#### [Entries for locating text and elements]
>> start

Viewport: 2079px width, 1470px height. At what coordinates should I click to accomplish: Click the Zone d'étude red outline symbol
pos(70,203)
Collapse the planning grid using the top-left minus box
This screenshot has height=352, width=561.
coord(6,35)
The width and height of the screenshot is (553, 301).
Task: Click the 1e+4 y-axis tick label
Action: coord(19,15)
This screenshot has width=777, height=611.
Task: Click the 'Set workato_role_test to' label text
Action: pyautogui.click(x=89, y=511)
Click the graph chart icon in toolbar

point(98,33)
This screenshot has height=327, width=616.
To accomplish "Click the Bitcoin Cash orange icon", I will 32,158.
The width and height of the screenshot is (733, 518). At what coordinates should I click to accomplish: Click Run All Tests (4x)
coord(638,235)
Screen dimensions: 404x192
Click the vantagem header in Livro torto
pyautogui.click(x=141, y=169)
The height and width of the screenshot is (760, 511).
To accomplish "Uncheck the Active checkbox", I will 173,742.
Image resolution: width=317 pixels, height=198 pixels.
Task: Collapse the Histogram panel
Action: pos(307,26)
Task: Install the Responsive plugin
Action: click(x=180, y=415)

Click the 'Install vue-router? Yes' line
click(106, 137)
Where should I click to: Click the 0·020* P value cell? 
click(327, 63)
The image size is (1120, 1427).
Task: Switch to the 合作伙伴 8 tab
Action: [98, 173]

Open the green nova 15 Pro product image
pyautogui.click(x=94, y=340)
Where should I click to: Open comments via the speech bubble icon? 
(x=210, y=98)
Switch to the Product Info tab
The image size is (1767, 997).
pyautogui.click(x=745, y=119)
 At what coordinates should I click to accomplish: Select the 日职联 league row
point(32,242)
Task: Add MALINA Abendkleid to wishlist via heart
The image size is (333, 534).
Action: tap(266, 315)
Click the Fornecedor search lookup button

>> end

#### [Exercise requirements]
Copy out every line of the listing above, keeping each one unchanged.

#### [Solution]
Viewport: 2079px width, 1470px height. At what coordinates should I click to accomplish: Click the Zone d'étude red outline symbol
pos(70,203)
Collapse the planning grid using the top-left minus box
This screenshot has height=352, width=561.
coord(6,35)
The width and height of the screenshot is (553, 301).
Task: Click the 1e+4 y-axis tick label
Action: coord(19,15)
This screenshot has width=777, height=611.
Task: Click the 'Set workato_role_test to' label text
Action: pyautogui.click(x=89, y=511)
Click the graph chart icon in toolbar

point(98,33)
This screenshot has height=327, width=616.
To accomplish "Click the Bitcoin Cash orange icon", I will 32,158.
The width and height of the screenshot is (733, 518). At what coordinates should I click to accomplish: Click Run All Tests (4x)
coord(638,235)
Screen dimensions: 404x192
Click the vantagem header in Livro torto
pyautogui.click(x=141, y=169)
The height and width of the screenshot is (760, 511).
To accomplish "Uncheck the Active checkbox", I will 173,742.
Image resolution: width=317 pixels, height=198 pixels.
Task: Collapse the Histogram panel
Action: pos(307,26)
Task: Install the Responsive plugin
Action: click(x=180, y=415)

Click the 'Install vue-router? Yes' line
click(106, 137)
Where should I click to: Click the 0·020* P value cell? 
click(327, 63)
The image size is (1120, 1427).
Task: Switch to the 合作伙伴 8 tab
Action: [98, 173]

Open the green nova 15 Pro product image
pyautogui.click(x=94, y=340)
Where should I click to: Open comments via the speech bubble icon? 
(x=210, y=98)
Switch to the Product Info tab
The image size is (1767, 997).
pyautogui.click(x=745, y=119)
 At what coordinates should I click to accomplish: Select the 日职联 league row
point(32,242)
Task: Add MALINA Abendkleid to wishlist via heart
The image size is (333, 534).
Action: tap(266, 315)
Click the Fornecedor search lookup button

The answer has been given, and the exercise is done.